— start —

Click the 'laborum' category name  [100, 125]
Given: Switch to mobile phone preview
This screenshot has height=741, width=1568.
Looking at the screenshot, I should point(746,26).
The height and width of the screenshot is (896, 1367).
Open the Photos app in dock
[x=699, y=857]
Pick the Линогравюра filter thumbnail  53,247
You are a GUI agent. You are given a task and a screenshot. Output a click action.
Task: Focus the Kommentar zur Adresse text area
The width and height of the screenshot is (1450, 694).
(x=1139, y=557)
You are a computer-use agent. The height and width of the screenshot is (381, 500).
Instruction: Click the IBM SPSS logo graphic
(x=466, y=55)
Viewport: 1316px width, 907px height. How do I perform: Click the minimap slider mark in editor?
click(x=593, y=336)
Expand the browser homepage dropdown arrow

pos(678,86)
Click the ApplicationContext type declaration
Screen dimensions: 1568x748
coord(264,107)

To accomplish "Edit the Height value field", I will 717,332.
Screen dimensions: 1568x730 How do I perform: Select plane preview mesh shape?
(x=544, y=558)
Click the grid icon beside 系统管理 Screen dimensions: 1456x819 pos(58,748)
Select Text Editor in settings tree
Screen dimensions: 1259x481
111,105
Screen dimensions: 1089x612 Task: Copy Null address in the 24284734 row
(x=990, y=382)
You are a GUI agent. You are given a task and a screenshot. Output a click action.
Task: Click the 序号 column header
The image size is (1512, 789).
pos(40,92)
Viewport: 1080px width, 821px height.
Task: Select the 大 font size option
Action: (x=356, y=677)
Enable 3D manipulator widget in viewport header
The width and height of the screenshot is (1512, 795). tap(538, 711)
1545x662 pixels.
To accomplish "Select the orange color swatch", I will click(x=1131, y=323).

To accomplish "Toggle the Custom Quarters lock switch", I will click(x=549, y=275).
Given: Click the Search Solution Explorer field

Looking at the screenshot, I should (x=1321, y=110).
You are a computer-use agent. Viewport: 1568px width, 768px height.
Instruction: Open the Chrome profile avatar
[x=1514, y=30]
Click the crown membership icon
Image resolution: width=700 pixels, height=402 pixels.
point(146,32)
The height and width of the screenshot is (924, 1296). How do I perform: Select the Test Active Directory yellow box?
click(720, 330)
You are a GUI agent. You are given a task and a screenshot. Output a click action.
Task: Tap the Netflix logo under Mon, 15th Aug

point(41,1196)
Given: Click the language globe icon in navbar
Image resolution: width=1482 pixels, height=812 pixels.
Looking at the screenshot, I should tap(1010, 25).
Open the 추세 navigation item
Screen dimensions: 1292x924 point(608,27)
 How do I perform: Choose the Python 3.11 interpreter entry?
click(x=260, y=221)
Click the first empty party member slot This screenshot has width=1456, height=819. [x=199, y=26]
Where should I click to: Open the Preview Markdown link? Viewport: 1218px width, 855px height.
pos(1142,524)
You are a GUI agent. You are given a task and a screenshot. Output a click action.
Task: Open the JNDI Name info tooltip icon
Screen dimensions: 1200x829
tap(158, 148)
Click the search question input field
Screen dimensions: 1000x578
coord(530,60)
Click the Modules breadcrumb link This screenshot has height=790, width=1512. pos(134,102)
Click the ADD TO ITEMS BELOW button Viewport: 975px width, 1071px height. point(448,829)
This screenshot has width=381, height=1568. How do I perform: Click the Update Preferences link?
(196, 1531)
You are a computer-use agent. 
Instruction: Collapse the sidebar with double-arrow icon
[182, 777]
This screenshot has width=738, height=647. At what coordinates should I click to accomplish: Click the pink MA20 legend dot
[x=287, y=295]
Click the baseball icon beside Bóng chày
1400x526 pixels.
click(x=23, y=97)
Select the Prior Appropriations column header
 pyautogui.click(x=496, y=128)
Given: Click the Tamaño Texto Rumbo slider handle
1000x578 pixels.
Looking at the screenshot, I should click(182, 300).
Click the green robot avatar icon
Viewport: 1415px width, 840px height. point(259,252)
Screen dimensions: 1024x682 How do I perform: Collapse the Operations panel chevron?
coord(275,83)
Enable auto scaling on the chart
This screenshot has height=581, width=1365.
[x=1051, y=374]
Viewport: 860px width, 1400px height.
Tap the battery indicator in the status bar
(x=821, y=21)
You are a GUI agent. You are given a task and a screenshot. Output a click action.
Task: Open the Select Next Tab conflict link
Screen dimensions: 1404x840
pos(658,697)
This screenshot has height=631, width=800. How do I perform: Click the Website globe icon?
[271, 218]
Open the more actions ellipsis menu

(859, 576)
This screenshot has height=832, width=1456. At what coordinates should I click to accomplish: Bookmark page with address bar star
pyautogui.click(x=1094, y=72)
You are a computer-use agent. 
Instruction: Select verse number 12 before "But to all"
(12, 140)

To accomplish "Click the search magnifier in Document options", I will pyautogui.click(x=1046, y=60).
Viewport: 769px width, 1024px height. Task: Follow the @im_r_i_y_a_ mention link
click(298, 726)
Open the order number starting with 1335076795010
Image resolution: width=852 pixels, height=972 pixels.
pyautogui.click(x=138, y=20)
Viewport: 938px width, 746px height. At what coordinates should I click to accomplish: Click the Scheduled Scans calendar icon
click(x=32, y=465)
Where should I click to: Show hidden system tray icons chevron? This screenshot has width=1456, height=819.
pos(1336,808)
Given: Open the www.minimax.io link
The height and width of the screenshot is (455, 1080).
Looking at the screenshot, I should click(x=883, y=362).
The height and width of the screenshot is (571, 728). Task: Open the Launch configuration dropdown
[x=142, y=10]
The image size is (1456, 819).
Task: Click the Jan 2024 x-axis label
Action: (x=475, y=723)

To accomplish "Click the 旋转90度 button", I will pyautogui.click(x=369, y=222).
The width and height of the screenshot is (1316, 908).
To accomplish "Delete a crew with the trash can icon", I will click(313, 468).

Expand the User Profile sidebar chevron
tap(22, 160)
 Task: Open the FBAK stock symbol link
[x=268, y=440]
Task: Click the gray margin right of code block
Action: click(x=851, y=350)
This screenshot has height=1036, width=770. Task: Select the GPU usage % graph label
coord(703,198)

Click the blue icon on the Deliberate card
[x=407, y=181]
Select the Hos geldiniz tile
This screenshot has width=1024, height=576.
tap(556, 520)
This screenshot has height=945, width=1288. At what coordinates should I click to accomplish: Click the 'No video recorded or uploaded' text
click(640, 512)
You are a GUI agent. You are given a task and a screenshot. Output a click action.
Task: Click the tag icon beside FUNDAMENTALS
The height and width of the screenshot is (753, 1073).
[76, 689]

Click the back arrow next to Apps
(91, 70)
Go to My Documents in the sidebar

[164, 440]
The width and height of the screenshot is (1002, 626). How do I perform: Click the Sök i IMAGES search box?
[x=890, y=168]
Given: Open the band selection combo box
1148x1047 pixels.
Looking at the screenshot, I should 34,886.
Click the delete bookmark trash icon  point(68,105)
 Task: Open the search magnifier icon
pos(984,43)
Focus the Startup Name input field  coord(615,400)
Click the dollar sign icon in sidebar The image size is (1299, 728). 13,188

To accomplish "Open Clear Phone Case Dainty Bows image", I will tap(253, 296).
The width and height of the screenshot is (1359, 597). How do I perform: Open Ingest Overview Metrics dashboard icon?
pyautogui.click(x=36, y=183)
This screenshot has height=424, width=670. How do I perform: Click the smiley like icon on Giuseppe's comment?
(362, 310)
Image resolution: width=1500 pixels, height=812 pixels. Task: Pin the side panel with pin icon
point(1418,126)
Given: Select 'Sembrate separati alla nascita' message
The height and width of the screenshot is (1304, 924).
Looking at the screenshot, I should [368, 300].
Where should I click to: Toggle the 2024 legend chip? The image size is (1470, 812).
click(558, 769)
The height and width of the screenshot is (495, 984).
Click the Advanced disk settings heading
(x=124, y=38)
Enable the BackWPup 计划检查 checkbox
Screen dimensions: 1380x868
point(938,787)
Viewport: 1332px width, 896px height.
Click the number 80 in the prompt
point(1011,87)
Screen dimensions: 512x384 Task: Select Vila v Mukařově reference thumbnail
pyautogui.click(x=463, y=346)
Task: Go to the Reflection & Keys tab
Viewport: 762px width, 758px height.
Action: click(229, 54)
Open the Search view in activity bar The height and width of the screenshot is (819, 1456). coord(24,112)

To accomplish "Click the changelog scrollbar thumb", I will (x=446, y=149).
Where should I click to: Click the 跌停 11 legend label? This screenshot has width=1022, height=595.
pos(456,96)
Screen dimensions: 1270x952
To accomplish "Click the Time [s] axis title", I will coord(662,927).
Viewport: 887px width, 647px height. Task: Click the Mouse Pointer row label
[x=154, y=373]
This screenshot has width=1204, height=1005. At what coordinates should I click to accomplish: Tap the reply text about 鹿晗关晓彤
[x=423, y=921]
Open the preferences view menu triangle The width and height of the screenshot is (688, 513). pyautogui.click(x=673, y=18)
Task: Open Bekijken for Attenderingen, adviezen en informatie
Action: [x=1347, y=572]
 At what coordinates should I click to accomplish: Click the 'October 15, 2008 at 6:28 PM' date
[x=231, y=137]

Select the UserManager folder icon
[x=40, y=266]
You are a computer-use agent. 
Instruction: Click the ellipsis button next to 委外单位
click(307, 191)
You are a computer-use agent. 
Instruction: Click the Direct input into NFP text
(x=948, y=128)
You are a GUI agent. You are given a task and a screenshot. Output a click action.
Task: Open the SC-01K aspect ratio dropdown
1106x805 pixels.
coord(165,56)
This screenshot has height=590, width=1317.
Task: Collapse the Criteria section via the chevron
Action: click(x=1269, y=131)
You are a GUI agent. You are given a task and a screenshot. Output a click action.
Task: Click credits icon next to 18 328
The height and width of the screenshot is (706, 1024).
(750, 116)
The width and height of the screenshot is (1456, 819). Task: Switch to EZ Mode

— end —

Copy out, verbatim, every row from the line containing "Given: Switch to mobile phone preview" down through the line containing "(x=990, y=382)", including both of those lines.

Given: Switch to mobile phone preview
This screenshot has height=741, width=1568.
Looking at the screenshot, I should point(746,26).
The height and width of the screenshot is (896, 1367).
Open the Photos app in dock
[x=699, y=857]
Pick the Линогравюра filter thumbnail  53,247
You are a GUI agent. You are given a task and a screenshot. Output a click action.
Task: Focus the Kommentar zur Adresse text area
The width and height of the screenshot is (1450, 694).
(x=1139, y=557)
You are a computer-use agent. The height and width of the screenshot is (381, 500).
Instruction: Click the IBM SPSS logo graphic
(x=466, y=55)
Viewport: 1316px width, 907px height. How do I perform: Click the minimap slider mark in editor?
click(x=593, y=336)
Expand the browser homepage dropdown arrow

pos(678,86)
Click the ApplicationContext type declaration
Screen dimensions: 1568x748
coord(264,107)

To accomplish "Edit the Height value field", I will 717,332.
Screen dimensions: 1568x730 How do I perform: Select plane preview mesh shape?
(x=544, y=558)
Click the grid icon beside 系统管理 Screen dimensions: 1456x819 pos(58,748)
Select Text Editor in settings tree
Screen dimensions: 1259x481
111,105
Screen dimensions: 1089x612 Task: Copy Null address in the 24284734 row
(x=990, y=382)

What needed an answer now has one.